C’est à leurs regards et en écoutant leurs commentaires, que l’on se rencontre que l’on est dans un pays musulman. A l’immense frustration, s’ajoutent les observations glauques et les commérages misérabilistes. Aditionnées à cela, ces herméneutiques et ces interprétations du texte sacré qui est déchiffré par le commentateur assis sur ses fesses sur un carton si possible, adossé à un pilier ou à un mur et croyant que la femme qui passe, enserrée dans son pantalon, a fait l’objet d’une citation précise dans le livre des livres.

Cette Algérie, pays où le patriarcat s’est imposé depuis la défaite de notre fameuse Kahina, guerrière émérite qui fit face aux hordes barbares du général Oqba ibnou Nafaa, c’est une frustration sans nom qui s’est établie, mise en place par la religion et ses à-côtés. Comment actionner le modèle d’une société mixte lorsque l’humanité, ici et depuis quatorze siècles, est divisée en deux castes totalement étanches qui se côtoient et ne se connaissent pas, les femmes et les hommes. Ces coteries se regardent en chiens de faïence et ne s’enchevêtrent pas. La première caste est celle qui sévit à l’intérieur des maisons et la seconde à l’extérieur. Sans aucune possibilité de fusionner. C’est le théorème de l’eau et de l’huile qui se repoussent et ne se mélangent pas. 

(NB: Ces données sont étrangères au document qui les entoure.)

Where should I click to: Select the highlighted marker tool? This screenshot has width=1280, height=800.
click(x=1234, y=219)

Les femmes et les hommes se rencontrent à peine, échangent peu, ne décident jamais ensemble. La femme ne prend les rares décisions que pour gérer son domaine et l’homme décide de tout le reste. Et le reste est vaste comme la mer et les montagnes réunies et comme le royaume de Dieu. Et ce qui est acté par Dieu l’est dans le sens de l’homme, avec sa bénédiction et ses applaudissements. L’homme, ou plutôt l’Homme avec un H majuscule, est suprématiste par nature, par confort et par habitude, il reçoit une double part lors des partages effectués sur la dépouille de celui qui a jeté l’éponge, il est sûr que sa parole sera prise en compte en cas de différend avec sa compagne puisque son témoignage vaut deux déclarations de femmes, il peut prendre quatre femmes s’il a les moyens de les entretenir, il transmet son nom aux générations futures, c’est avec lui que le notaire parlemente en cas d’achat de bien immobilier, il peut répudier sa femme si par malheur cette dernière s’avise à lui casser les pieds ou à lui chercher noise…

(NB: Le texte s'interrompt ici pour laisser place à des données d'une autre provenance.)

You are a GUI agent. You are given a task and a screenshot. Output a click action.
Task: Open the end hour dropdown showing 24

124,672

Et, suprême honneur, en ces temps caniculaires, il a le droit de s’affubler d’un polo manches courtes en faux Ralph Lauren, faux Givenchy et même avec un crocodile Lacoste aux longues dents. Il peut aller au café pour siroter une Sélecto fraîche et pétillante ou laper un bon cornet de glace créponné au citron. Personne ne lui en voudra de ne pas en ramener pour partager avec sa progéniture. Il peut prendre sa voiture et aller se baigner à Aokas ou à Tichy ou Ziama Mansouriah, magnifiques plages situées dans la basse Kabylie maritime sans en avertir quiconque. Il est le roi, la créature bénie des dieux, celui qui a été créé en premier et qui n’a jamais été berné par le serpent de la légende et donc qui n’a jamais succombé au péché de lui offrir la pomme sur un plateau. 

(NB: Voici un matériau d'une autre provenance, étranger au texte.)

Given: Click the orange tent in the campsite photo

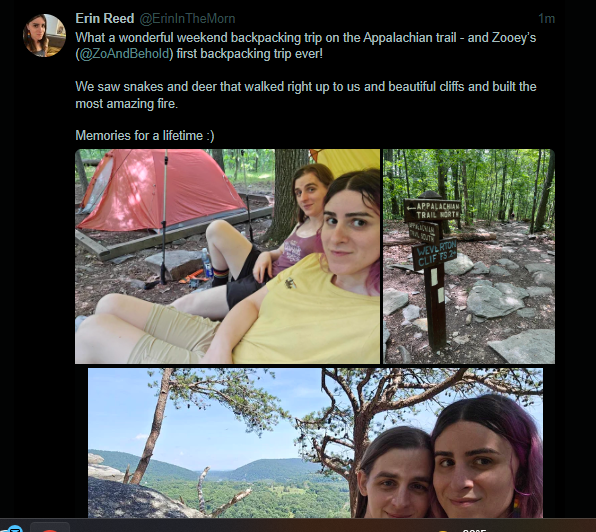Looking at the screenshot, I should (162, 190).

Sa compagne, en revanche, est le prototype de l’esclave moderne et la Fatma des contes d’avant. On peut s’y essuyer les pieds comme sur une serpillière. N’en est-elle pas affublée d’ailleurs de cette serpillière qu’elle met sur la tête lorsqu’elle se permet de sortir avec la seule approbation du maître de céans ? Canicule ou pas, elle a l’obligation de mettre un vêtement ample, au besoin une bâche, qui doit la couvrir du cou jusqu’aux chevilles. Il n’est pas question qu’elle souffre ou qu’elle se plaigne de la chaleur. A-t-elle soif sur le parcours pour aller de la maison du mari à celle du père qu’il lui est impossible de s’assoir dans un café pour étancher son envie. Et la voilà caracolant avec sa smala d’enfants de tout âge à travers les rues de la ville, slalomant entre les nombreux mâles étalés sur les cartons de l’avenue du 8 mai 1945 du côté de l’agence Air Algérie, tentant d’échapper aux sarcasmes et aux commentaires libidineux.

En Algérie, la ligne de démarcation entre la femme et l’homme n’a rien à voir avec les ridicules fortifications de la pauvre et misérable ligne Maginot. Celle qui nous occupe est réellement infranchissable. Elle perdure depuis tant de siècles et n’est pas prête à être contournée et encore moins à s’effondrer. Il suffit de se promener à Sétif, ma ville natale, pour se rendre compte de l’énormité de la chose.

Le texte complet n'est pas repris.